Theater archives

By the Way, Meet Vera Stark–Lynn Nottage Heads Off to Hollywood


Lynn Nottage’s Pulitzer Prize–winning Ruined might have misled people into thinking her an inherently somber playwright. If so, By the Way, Meet Vera Stark (Second Stage) should serve as an excellent reminder that Nottage also shelters a laughing spirit—so much so, in fact, that she’s apparently been having too much fun at her characters’ expense to sort out and resolve her work. Vera Stark deals with matters relating to race and its imagery in America. But despite its numerous telling moments of harsh, plangent reality and tough, earthy humor, it handles its bigger issues carelessly, sometimes in ways as stereotyped as those it has such great fun ridiculing.

In 1933, Vera (Sanaa Lathan), an ex-vaudevillian, works as a lady’s maid to a glamour star, Gloria Mitchell (Stephanie J. Block), while longing to break into pictures herself, like her wannabe-actress roommates, Lottie (Kimberly Hébert Gregory) and Anne Mae (Karen Olivo), the latter of whom, light-skinned enough to “pass,” intends to sleep her way into major roles while pretending to be Latin American. Over the objections of a grouchy studio head (David Garrison), an authenticity-hungry émigré director (Kevin Isola) manages to get Vera onscreen as Gloria’s maid in a kitschy antebellum romance, launching what, four decades later, seems to have been an extensive career.

We only hear of it in retrospect, however. Act II alternates between a washed-up, alcoholic Vera’s 1973 reunion with Gloria on a TV talk show, and a 2011 forum in which three all-too-broadly satirized academic types ponder Vera’s unexplained disappearance and gush feminist-cineaste jargon over her first film, now a cult classic.

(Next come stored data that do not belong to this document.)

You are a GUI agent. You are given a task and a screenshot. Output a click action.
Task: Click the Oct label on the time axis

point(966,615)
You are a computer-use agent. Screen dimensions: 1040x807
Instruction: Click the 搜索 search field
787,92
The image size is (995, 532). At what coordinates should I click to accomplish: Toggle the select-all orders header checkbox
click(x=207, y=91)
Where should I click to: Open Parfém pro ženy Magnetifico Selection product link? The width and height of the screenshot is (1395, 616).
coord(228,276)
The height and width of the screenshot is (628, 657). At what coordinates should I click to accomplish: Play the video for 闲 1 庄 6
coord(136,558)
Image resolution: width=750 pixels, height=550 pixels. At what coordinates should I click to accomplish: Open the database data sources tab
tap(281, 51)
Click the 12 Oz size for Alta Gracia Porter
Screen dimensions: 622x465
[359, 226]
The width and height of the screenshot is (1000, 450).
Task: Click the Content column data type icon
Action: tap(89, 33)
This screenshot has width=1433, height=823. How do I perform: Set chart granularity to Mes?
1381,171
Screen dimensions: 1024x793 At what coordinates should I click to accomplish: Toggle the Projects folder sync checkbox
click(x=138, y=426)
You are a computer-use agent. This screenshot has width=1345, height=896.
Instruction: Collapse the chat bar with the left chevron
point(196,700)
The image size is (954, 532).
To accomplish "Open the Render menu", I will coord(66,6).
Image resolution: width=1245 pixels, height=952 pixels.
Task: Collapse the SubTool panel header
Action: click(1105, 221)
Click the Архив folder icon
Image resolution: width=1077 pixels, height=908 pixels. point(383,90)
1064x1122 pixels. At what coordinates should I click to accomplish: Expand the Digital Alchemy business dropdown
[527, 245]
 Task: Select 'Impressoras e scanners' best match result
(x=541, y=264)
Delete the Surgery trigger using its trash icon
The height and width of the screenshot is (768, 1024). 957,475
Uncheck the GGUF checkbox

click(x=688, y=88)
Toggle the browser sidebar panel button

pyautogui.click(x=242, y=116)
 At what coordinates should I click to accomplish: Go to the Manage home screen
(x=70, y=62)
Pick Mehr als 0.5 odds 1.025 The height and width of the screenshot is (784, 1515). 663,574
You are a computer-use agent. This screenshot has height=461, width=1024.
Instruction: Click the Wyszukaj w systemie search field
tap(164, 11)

The play’s three sections seem head-scratchingly disconnected. Vera’s career-launching film, of which we see a hilarious clip, comes off as a soggy weeper that couldn’t launch a paper airplane; the allegedly lustrous career that followed gets sloughed off in a few passing remarks. One final revelation, in a last-minute flashback, explains nothing about Vera. And the producer-director fight that climaxes Act I makes you wonder how the film got made at all.

Still, that first act is full of sharply notated, funny writing, given bounce by Lathan’s sunny, subtly varicolored performance. Gregory leans heavily on her comic points, but Block, Olivo, Garrison, and Daniel Breaker as an aspiring composer lend solid support. If only, having introduced Vera Stark, Nottage had let us get to know her a little better.